[Start of Attachment]
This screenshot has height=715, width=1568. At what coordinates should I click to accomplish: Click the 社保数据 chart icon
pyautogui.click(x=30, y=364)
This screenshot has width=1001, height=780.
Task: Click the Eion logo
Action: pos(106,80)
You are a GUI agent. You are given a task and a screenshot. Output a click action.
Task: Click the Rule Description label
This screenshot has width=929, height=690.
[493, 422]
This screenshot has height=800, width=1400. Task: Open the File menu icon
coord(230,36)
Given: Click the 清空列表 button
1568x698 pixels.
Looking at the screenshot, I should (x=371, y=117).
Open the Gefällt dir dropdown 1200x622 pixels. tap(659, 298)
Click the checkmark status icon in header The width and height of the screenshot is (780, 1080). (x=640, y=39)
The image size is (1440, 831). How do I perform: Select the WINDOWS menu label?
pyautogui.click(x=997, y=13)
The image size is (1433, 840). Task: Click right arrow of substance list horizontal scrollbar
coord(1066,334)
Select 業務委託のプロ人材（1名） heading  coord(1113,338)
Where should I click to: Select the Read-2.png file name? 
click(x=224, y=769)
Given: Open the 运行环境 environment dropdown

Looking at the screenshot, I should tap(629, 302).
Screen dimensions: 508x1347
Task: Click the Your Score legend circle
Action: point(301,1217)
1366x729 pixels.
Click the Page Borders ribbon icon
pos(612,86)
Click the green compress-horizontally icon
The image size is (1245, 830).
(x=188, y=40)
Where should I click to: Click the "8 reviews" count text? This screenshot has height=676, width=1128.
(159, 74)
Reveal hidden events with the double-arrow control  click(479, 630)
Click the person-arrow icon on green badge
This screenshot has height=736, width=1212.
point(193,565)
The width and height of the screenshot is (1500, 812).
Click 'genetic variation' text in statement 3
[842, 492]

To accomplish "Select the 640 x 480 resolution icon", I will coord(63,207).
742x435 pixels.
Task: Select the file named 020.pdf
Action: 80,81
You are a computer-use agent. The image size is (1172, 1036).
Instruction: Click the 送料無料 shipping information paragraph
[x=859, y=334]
[End of Attachment]
What needs to be done: Retype the entire listing exactly.

Output of the task:
This screenshot has height=715, width=1568. At what coordinates should I click to accomplish: Click the 社保数据 chart icon
pyautogui.click(x=30, y=364)
This screenshot has width=1001, height=780.
Task: Click the Eion logo
Action: pos(106,80)
You are a GUI agent. You are given a task and a screenshot. Output a click action.
Task: Click the Rule Description label
This screenshot has width=929, height=690.
[493, 422]
This screenshot has height=800, width=1400. Task: Open the File menu icon
coord(230,36)
Given: Click the 清空列表 button
1568x698 pixels.
Looking at the screenshot, I should (x=371, y=117).
Open the Gefällt dir dropdown 1200x622 pixels. tap(659, 298)
Click the checkmark status icon in header The width and height of the screenshot is (780, 1080). (x=640, y=39)
The image size is (1440, 831). How do I perform: Select the WINDOWS menu label?
pyautogui.click(x=997, y=13)
The image size is (1433, 840). Task: Click right arrow of substance list horizontal scrollbar
coord(1066,334)
Select 業務委託のプロ人材（1名） heading  coord(1113,338)
Where should I click to: Select the Read-2.png file name? 
click(x=224, y=769)
Given: Open the 运行环境 environment dropdown

Looking at the screenshot, I should tap(629, 302).
Screen dimensions: 508x1347
Task: Click the Your Score legend circle
Action: point(301,1217)
1366x729 pixels.
Click the Page Borders ribbon icon
pos(612,86)
Click the green compress-horizontally icon
The image size is (1245, 830).
(x=188, y=40)
Where should I click to: Click the "8 reviews" count text? This screenshot has height=676, width=1128.
(159, 74)
Reveal hidden events with the double-arrow control  click(479, 630)
Click the person-arrow icon on green badge
This screenshot has height=736, width=1212.
point(193,565)
The width and height of the screenshot is (1500, 812).
Click 'genetic variation' text in statement 3
[842, 492]

To accomplish "Select the 640 x 480 resolution icon", I will coord(63,207).
742x435 pixels.
Task: Select the file named 020.pdf
Action: 80,81
You are a computer-use agent. The image size is (1172, 1036).
Instruction: Click the 送料無料 shipping information paragraph
[x=859, y=334]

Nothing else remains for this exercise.